The P5 + 1 (U.S., UK, France, China, Russia and Germany) reached an interim agreement (the “Joint Plan of Action”) with Iran on November 24, 2013 aimed at limiting Iran’s uranium enrichment and potential for nuclear weapons development. The announcement followed several months of secret talks and, more recently, high-profile negotiations in Geneva. The interim agreement is scheduled to last for six months, with the possibility of renewal, and parties will negotiate toward a potential final agreement during that time period.

In exchange for restrictions on Iran’s activity relating to enrichment, remediation of existing uranium stockpiles and inspections, the P5 + 1 agreed to limited concessions on sanctions, which include:

  • Allowing purchases of Iranian oil to remain at their current reduced levels and allowing the provision of insurance and shipping services for those exports. $4.2 billion from these sales will be authorized for transfer in installments as Iran fulfills its commitments under the interim agreement. Other assets will continue to be maintained in blocked accounts.
  • Authorizing the supply and installation in Iran of spare parts for Iranian civil aviation for safety of flight, safety-related inspections and repairs in Iran, as well as associated services. This would apply to Iran Air and other Iranian airlines not subject to specific sanctions.
  • Suspending U.S. and EU sanctions on:
    • Petrochemical exports from Iran;
    • Gold and precious metals as well as associated service.
  • Suspending U.S. sanctions on Iran’s auto industry and associated services.
  • Establishing financial channels through specified foreign banks and non-designated Iranian banks using Iran’s oil revenues held abroad to facilitate humanitarian trade involving food and agricultural products, medicine, medical devices and medical expenses incurred abroad. These funds may also be used to pay Iran’s U.N. obligations and direct tuition payments to universities and colleges for Iranian students studying abroad.
  • Agreeing not to impose any new nuclear-related U.N. Security Council Resolutions sanctions or EU nuclear-related sanctions during the term of the interim agreement. The U.S. will refrain from imposing new nuclear-related sanctions, consistent with respective roles of the President and the Congress.

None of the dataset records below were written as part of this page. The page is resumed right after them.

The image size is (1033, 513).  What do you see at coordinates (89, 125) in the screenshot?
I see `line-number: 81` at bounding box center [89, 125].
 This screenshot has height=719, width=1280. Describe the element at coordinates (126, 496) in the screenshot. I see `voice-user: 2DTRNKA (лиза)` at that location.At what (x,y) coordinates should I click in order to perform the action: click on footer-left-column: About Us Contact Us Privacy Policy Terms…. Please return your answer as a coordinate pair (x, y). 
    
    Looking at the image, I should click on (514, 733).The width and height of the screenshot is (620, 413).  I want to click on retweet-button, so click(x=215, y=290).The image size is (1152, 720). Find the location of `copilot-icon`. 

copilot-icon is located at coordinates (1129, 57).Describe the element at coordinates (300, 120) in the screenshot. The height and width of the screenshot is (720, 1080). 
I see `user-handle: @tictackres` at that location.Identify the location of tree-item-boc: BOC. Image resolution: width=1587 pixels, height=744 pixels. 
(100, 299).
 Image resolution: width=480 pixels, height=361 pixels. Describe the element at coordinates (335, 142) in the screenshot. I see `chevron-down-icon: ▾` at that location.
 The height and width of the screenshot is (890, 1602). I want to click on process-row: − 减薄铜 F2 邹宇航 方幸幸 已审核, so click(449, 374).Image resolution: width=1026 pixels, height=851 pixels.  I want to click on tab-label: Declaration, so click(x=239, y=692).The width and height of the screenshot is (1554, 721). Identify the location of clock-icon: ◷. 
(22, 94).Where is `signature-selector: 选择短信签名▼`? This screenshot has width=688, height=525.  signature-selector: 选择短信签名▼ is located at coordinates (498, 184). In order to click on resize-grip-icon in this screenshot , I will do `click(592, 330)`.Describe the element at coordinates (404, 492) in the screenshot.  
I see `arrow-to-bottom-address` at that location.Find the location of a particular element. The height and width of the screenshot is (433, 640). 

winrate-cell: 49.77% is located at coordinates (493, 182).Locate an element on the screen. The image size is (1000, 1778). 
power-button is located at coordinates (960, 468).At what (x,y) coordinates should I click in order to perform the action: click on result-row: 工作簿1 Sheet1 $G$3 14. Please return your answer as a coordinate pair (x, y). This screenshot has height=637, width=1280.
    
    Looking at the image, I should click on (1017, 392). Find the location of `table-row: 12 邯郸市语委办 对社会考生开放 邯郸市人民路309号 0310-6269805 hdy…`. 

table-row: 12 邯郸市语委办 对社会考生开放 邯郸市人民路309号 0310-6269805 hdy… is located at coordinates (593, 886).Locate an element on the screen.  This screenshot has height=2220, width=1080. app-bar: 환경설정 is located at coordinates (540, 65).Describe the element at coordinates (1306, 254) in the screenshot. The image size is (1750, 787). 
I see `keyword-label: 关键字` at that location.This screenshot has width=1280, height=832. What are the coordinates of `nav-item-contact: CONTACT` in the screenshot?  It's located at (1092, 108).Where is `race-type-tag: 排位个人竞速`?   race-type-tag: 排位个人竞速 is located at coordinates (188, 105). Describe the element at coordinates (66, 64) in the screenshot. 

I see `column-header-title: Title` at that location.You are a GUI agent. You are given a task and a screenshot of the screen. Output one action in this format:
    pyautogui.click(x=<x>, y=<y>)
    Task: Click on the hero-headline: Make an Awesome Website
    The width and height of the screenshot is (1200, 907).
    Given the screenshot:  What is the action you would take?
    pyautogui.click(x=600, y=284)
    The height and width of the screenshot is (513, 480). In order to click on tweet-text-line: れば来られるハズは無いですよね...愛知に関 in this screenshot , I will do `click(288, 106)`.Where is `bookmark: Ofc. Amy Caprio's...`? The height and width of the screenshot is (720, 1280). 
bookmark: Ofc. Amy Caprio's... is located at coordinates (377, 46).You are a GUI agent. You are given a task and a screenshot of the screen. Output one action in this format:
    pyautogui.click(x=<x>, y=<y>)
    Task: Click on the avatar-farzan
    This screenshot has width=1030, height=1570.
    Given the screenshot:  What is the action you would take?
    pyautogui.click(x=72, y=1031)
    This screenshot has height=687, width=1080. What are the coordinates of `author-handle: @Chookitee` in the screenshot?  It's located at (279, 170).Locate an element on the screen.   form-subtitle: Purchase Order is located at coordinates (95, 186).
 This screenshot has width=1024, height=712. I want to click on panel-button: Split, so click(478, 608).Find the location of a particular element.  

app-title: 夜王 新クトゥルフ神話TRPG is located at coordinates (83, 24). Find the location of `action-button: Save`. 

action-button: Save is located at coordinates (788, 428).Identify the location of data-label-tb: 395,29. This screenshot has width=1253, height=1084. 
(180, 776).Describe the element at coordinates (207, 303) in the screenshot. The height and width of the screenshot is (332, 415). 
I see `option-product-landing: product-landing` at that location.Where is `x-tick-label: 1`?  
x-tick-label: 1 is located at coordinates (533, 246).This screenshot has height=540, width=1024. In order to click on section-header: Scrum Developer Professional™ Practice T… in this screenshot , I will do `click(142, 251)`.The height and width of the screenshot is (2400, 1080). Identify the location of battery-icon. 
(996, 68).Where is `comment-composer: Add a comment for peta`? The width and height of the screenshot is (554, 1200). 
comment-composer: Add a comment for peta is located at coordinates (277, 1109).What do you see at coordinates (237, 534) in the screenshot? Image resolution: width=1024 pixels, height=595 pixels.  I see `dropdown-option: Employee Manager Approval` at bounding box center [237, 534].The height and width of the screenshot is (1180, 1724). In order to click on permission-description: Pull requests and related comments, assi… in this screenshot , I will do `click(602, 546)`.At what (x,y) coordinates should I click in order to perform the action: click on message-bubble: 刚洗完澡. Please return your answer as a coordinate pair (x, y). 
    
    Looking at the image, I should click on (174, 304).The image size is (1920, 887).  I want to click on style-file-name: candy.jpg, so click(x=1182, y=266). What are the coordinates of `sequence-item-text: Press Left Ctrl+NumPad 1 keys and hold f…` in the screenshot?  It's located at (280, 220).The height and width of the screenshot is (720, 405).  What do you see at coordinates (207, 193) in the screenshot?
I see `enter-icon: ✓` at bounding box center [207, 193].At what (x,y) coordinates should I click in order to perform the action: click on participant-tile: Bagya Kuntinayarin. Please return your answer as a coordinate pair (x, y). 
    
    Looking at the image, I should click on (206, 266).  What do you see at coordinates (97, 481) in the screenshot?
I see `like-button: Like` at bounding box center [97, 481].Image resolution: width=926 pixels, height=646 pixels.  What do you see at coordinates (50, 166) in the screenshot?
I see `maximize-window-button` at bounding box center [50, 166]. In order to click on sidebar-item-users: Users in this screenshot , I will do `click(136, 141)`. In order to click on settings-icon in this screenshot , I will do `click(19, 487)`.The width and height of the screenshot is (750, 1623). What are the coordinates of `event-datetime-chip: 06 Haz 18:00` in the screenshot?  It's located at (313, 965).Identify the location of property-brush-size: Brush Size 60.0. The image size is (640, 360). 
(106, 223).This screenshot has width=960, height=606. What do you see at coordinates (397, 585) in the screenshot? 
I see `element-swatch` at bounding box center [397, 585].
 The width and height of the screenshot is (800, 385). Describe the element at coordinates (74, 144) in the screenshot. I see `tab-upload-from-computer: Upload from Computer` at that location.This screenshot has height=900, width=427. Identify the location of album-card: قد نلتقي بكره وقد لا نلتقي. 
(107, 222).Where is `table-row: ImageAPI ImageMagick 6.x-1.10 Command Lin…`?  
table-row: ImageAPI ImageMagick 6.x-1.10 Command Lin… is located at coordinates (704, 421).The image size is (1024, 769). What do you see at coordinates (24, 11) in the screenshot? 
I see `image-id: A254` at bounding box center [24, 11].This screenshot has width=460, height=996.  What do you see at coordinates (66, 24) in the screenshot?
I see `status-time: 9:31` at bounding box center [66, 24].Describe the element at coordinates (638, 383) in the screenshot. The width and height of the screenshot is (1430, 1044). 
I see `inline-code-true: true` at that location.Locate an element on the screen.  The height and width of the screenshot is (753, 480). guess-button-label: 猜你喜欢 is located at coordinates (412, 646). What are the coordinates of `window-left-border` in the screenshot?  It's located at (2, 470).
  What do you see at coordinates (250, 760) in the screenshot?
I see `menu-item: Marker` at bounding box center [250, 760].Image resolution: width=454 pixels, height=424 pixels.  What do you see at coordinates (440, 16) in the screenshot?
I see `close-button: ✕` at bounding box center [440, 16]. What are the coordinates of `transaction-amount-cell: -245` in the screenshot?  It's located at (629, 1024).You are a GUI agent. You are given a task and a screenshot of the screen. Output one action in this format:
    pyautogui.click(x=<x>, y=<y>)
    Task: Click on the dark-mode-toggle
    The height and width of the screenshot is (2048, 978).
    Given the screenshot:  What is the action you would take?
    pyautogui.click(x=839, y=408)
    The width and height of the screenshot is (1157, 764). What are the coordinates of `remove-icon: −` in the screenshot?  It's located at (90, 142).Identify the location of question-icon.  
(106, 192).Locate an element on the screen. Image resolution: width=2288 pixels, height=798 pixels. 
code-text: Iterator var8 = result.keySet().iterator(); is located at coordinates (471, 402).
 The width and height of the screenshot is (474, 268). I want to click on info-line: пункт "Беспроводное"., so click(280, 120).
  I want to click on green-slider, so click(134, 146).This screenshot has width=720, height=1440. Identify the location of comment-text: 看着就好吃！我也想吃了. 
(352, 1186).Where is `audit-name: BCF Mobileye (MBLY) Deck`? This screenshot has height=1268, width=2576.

Regarding this last point, the House of Representatives passed H.R. 850 (the Iran Nuclear Prevention Act of 2013) in July. The Senate is considering parallel legislation, which reportedly may be taken up soon.

The vast majority of the comprehensive Iranian sanctions regime will remain in place. These sanctions broadly prohibit trade, investment, services, technology transfers, facilitation and banking. The provisions relating to subsidiary liability and SEC reporting on certain activity relating to Iran remain in place, as does the extensive list of Iranian Specially Designated Nationals (SDNs) and blocked parties. President Obama has stated that the United States will vigorously enforce sanctions rules with regard to Iran during the interim negotiation period.

The Joint Plan of Action sets forth a framework that will need to be implemented by the respective countries, which in the United States will require Executive Orders issued by the President, or general or specific licenses issued by OFAC. It will be important to monitor how the P5 + 1 implement the sanctions concessions before making any business decisions based on the announcement. Companies should proceed with caution before considering activities with or relating to Iran.